Sexta-feira, 20 de março de 2026
Por Redação Rádio Caiçara | 10 de fevereiro de 2026
O vereador Carlos Bolsonaro (PL-RJ) afirmou, por meio das redes sociais, que a defesa do ex-presidente Jair Bolsonaro pretende voltar a solicitar ao Supremo Tribunal Federal (STF) a concessão de prisão domiciliar. Segundo ele, o novo pedido será fundamentado nas comorbidades apontadas tanto em laudo elaborado por uma junta médica da Polícia Federal (PF) quanto em relatório produzido pelo médico assistente do ex-presidente. Na publicação, Carlos Bolsonaro classificou a medida como “humanitária, necessária e juridicamente amparada” e ressaltou os “elevados riscos de morte a que está submetido” Bolsonaro em razão de seu estado de saúde.
A manifestação ocorre após a divulgação de um laudo médico encaminhado ao STF na última sexta-feira (6).
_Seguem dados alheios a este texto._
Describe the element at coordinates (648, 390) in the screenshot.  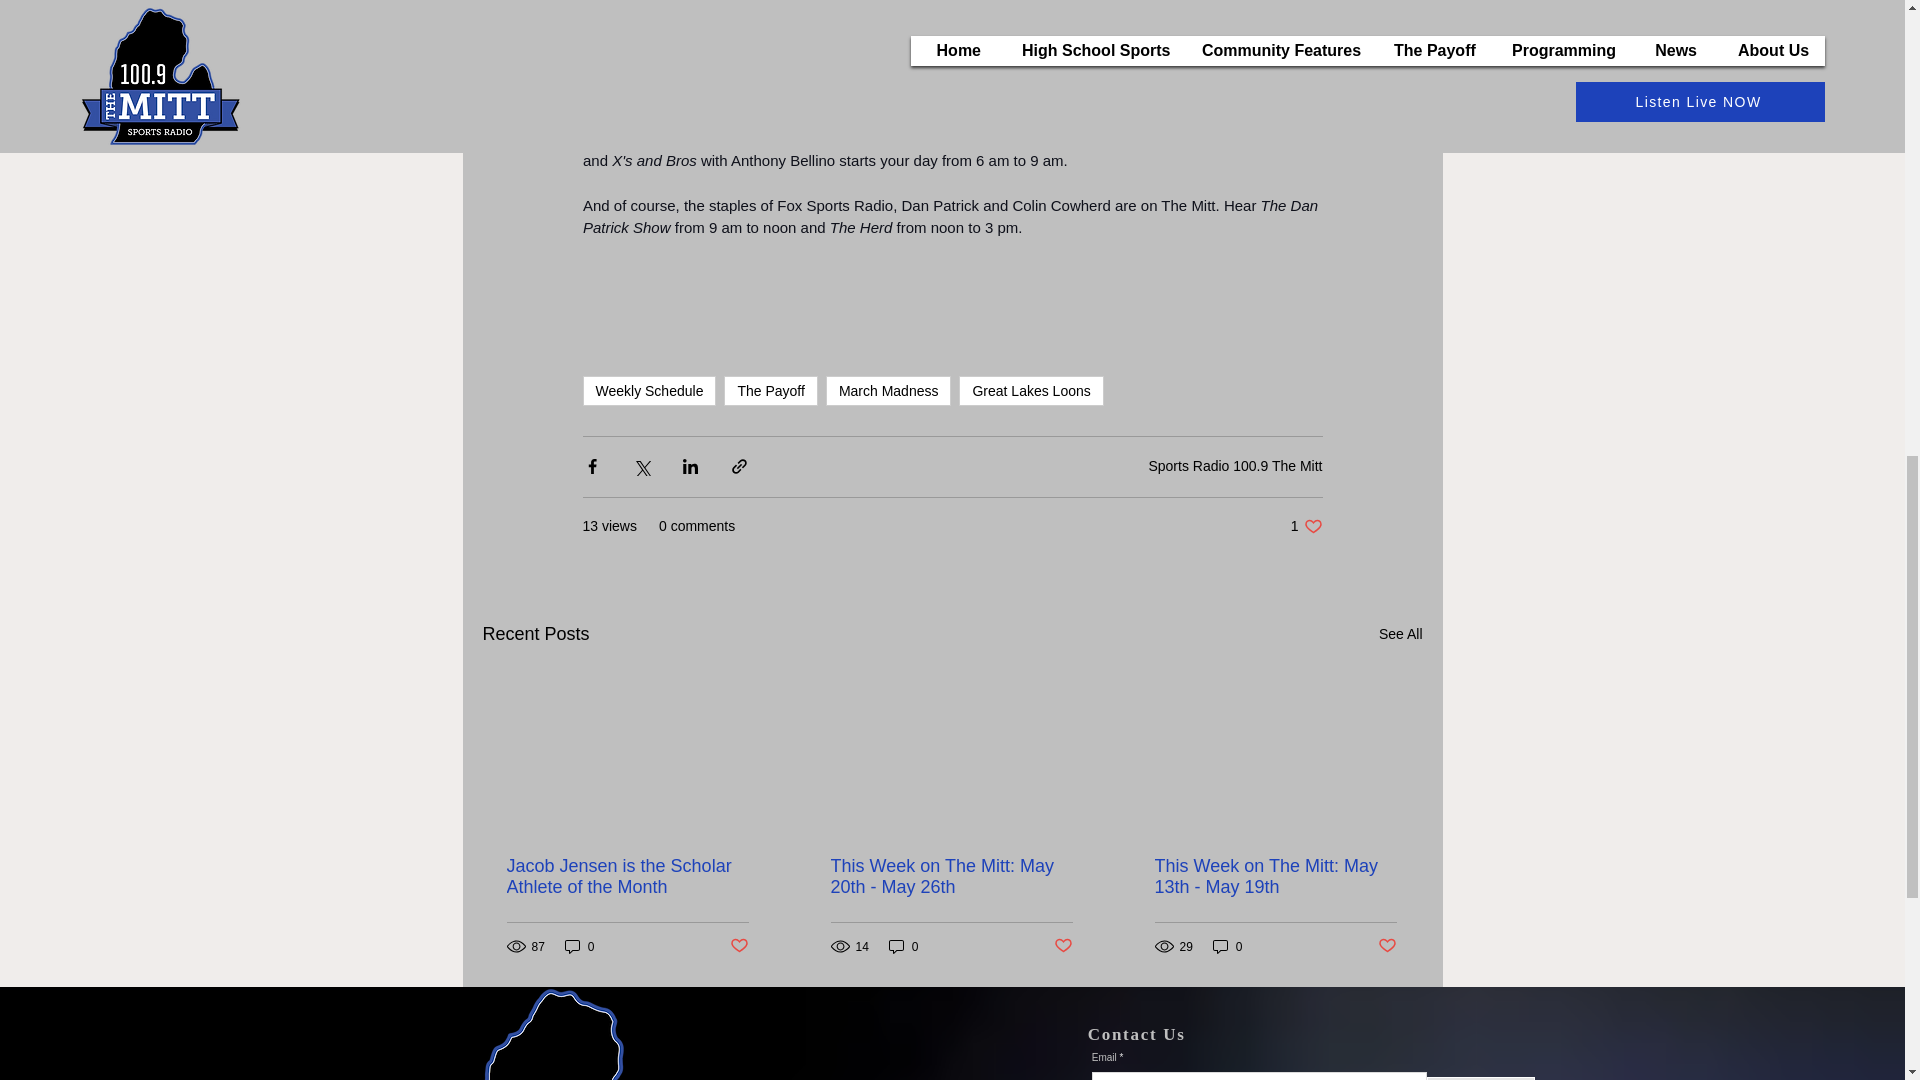
I see `Jacob Jensen is the Scholar Athlete of the Month` at that location.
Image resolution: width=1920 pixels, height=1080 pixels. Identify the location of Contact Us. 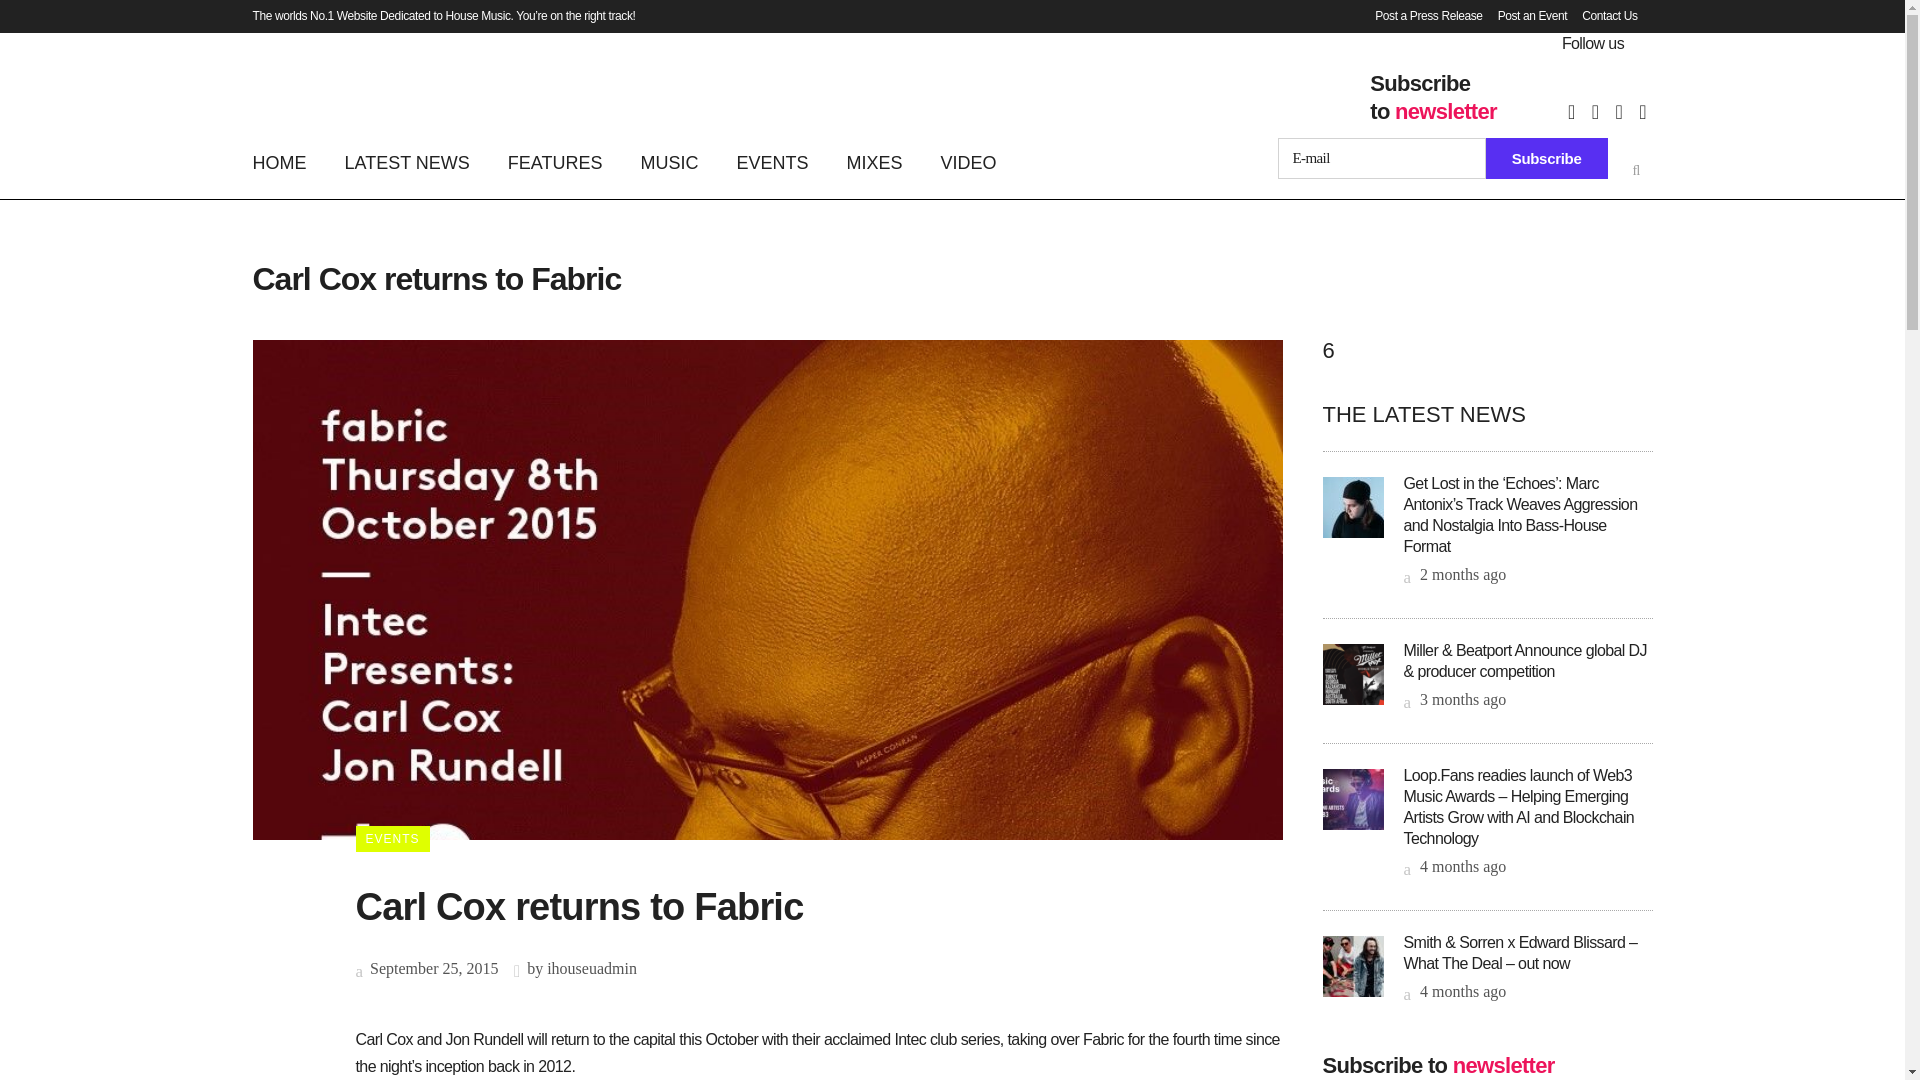
(1602, 16).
O documento foi elaborado por peritos da PF e apresenta uma avaliação clínica detalhada do ex-presidente. De acordo com o laudo, Jair Bolsonaro possui um conjunto de doenças crônicas, mas todas estariam sob controle clínico no momento. Os peritos concluíram que não há indicação atual para transferência do ex-presidente para atendimento hospitalar.
Entre as condições de saúde listadas no documento estão hipertensão arterial, apneia obstrutiva do sono, obesidade clínica, aterosclerose, doença do refluxo gastroesofágico, queratose actínica e aderências intra-abdominais. Estas últimas, segundo os peritos, estão relacionadas a cirurgias anteriores realizadas pelo ex-presidente, algumas delas decorrentes do atentado sofrido em 2018. O laudo destaca que tais comorbidades exigem acompanhamento médico contínuo.
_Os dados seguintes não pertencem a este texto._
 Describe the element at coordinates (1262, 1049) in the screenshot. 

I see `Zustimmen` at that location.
Apesar da existência das doenças relatadas, os peritos da Polícia Federal afirmaram que o quadro clínico de Bolsonaro é considerado estável. Segundo a avaliação técnica, as condições de saúde são compatíveis com a permanência no ambiente carcerário, desde que sejam observadas medidas adequadas de monitoramento médico e ações preventivas. O documento também afastou o diagnóstico de depressão, argumento que vinha sendo utilizado pela defesa em pedidos anteriores de flexibilização do regime de custódia.
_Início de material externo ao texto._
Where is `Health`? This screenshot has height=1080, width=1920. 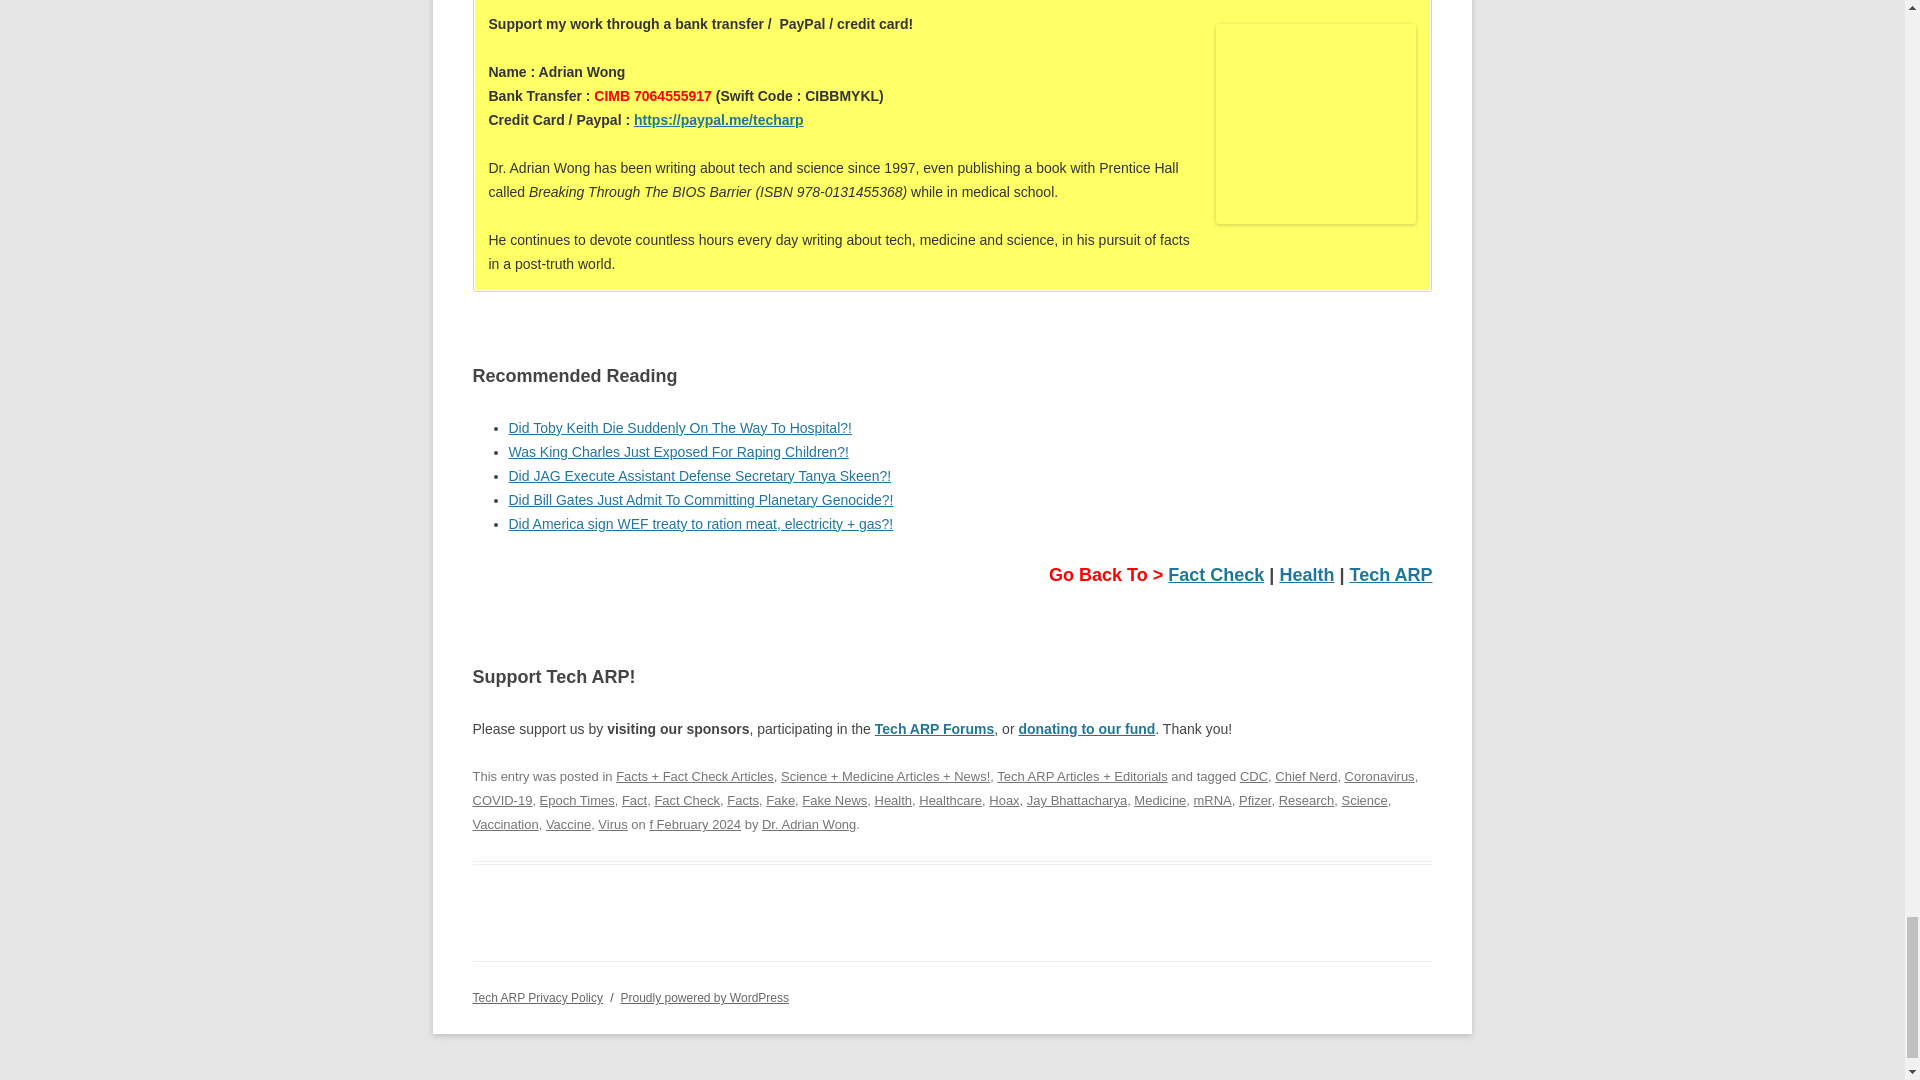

A análise do laudo médico e de eventuais novos requerimentos apresentados pela defesa caberá ao ministro Alexandre de Moraes, relator dos processos envolvendo o ex-presidente no Supremo Tribunal Federal. Será o ministro o responsável por decidir sobre a concessão ou não de medidas alternativas à prisão, como a prisão domiciliar, com base nas conclusões técnicas e nos fundamentos jurídicos apresentados.
Jair Bolsonaro está preso em regime fechado desde o dia 22 de novembro, após tentar violar a tornozeleira eletrônica que utilizava. Inicialmente, ele ficou detido na Superintendência da PF, em Brasília. Posteriormente, foi transferido para o Complexo Penitenciário da Papuda, conhecido como Papudinha, onde permanece custodiado.
O ex-presidente foi condenado pela Primeira Turma do STF a 27 anos e três meses de prisão por liderar uma tentativa de golpe de Estado.